* **WHAT NEEDS TO BE DONE**
Return all of the data that follows precisely, leaving every image out.

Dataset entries
= Beginning of Section =

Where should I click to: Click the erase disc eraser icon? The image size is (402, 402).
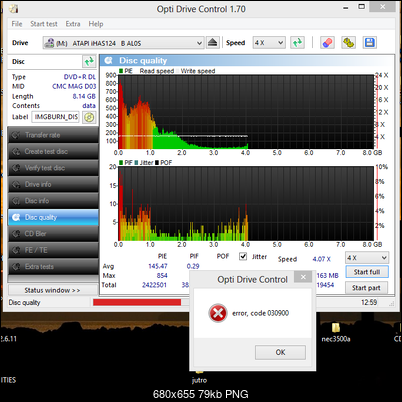pyautogui.click(x=327, y=43)
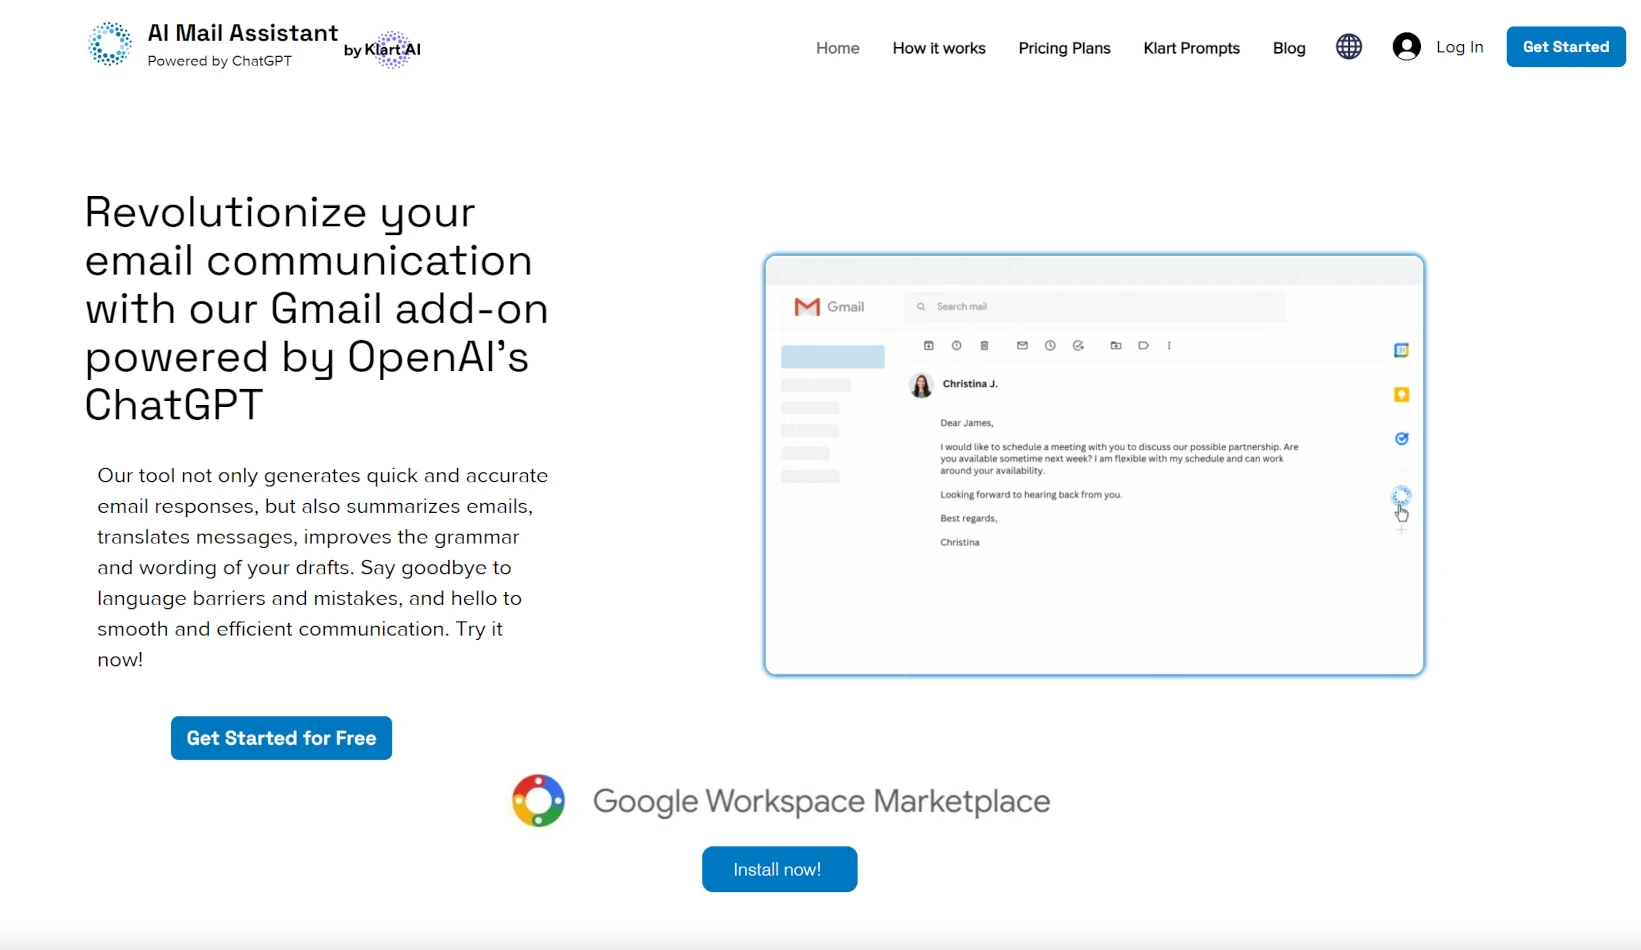The width and height of the screenshot is (1641, 950).
Task: Open the Home menu item
Action: point(837,48)
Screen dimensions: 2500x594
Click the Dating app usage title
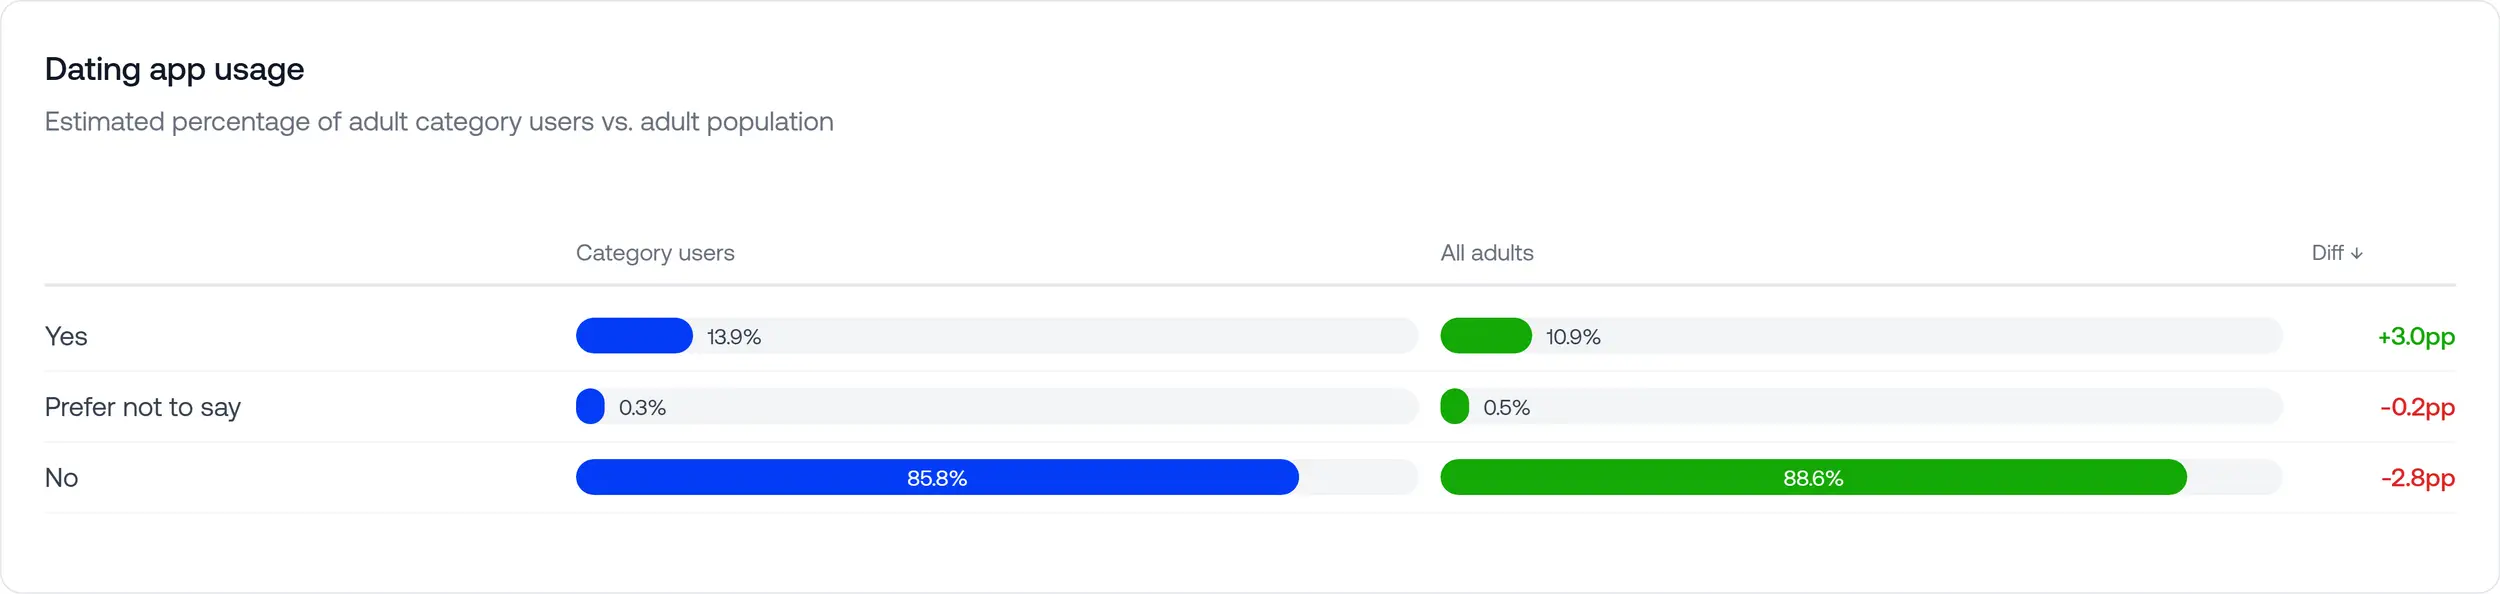174,69
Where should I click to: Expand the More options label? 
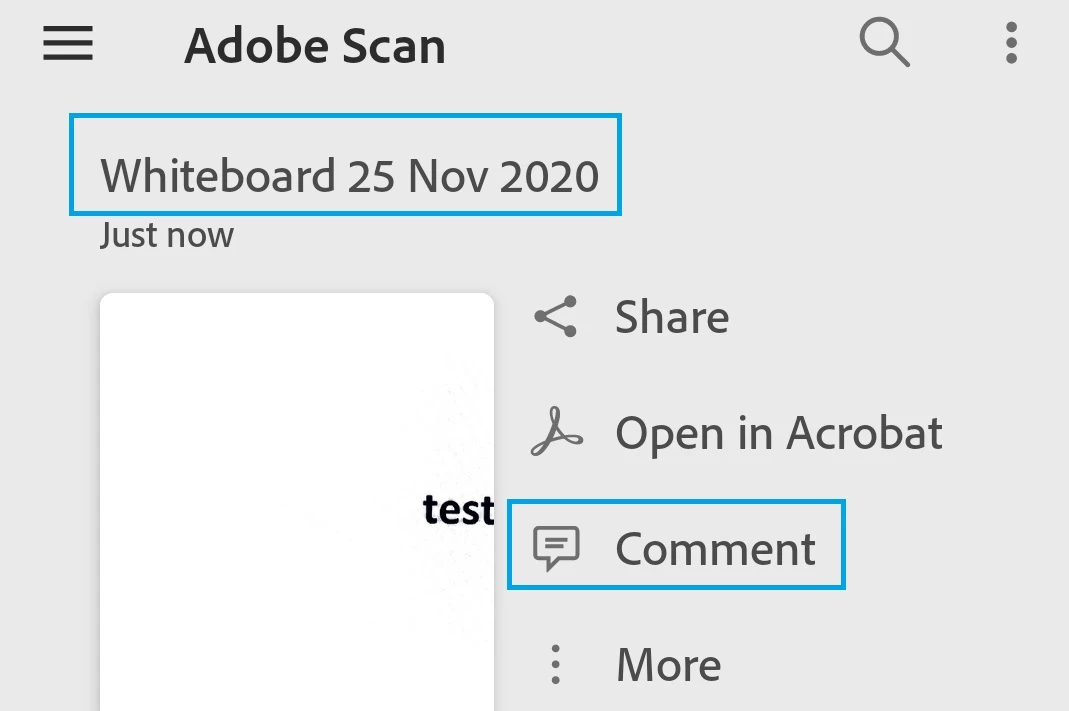click(x=668, y=664)
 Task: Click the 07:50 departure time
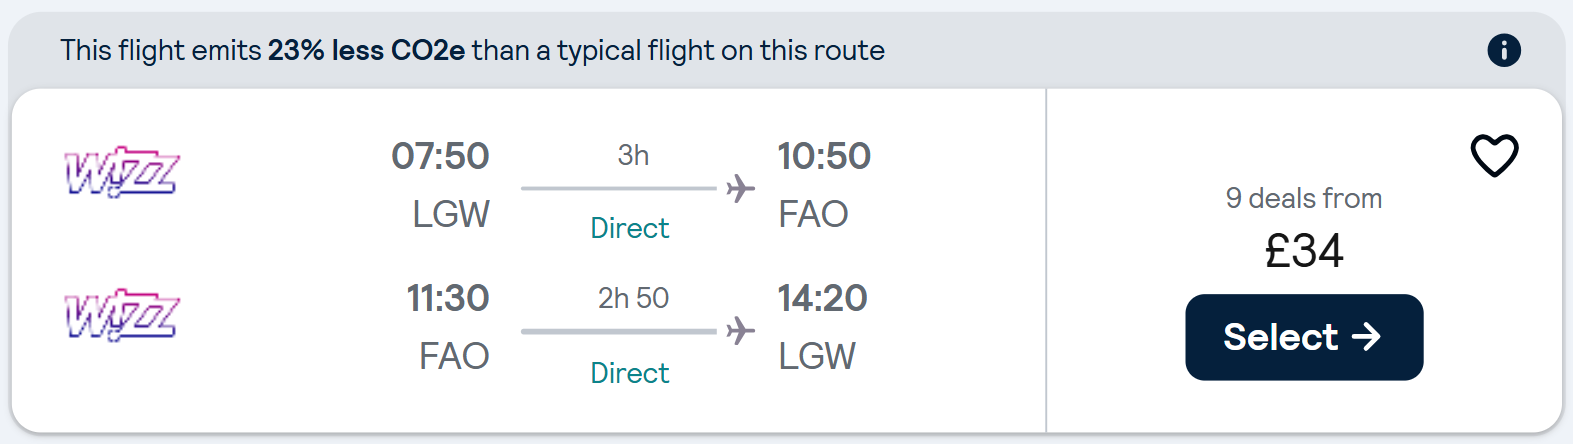tap(440, 156)
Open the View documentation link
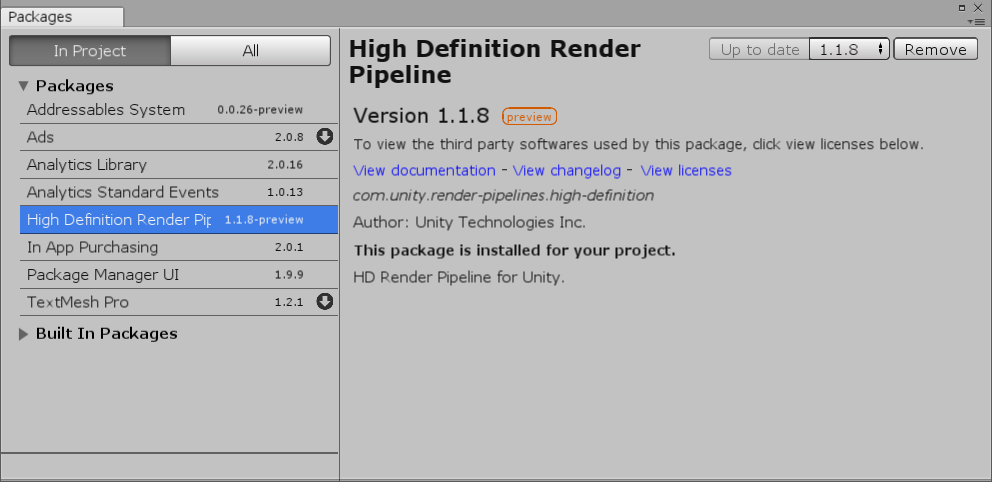992x482 pixels. [x=424, y=171]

= End of Section =

* **EXERCISE RESULT**
Where should I click to: Click the erase disc eraser icon? The image size is (402, 402).
pyautogui.click(x=327, y=43)
The width and height of the screenshot is (1641, 950).
Task: Open the Home menu item
Action: point(837,48)
Screen dimensions: 2500x594
Click the Dating app usage title
174,69
Where should I click to: Expand the More options label? 
click(x=668, y=664)
 Task: Click the 07:50 departure time
tap(440, 156)
Open the View documentation link
992x482 pixels. [x=424, y=171]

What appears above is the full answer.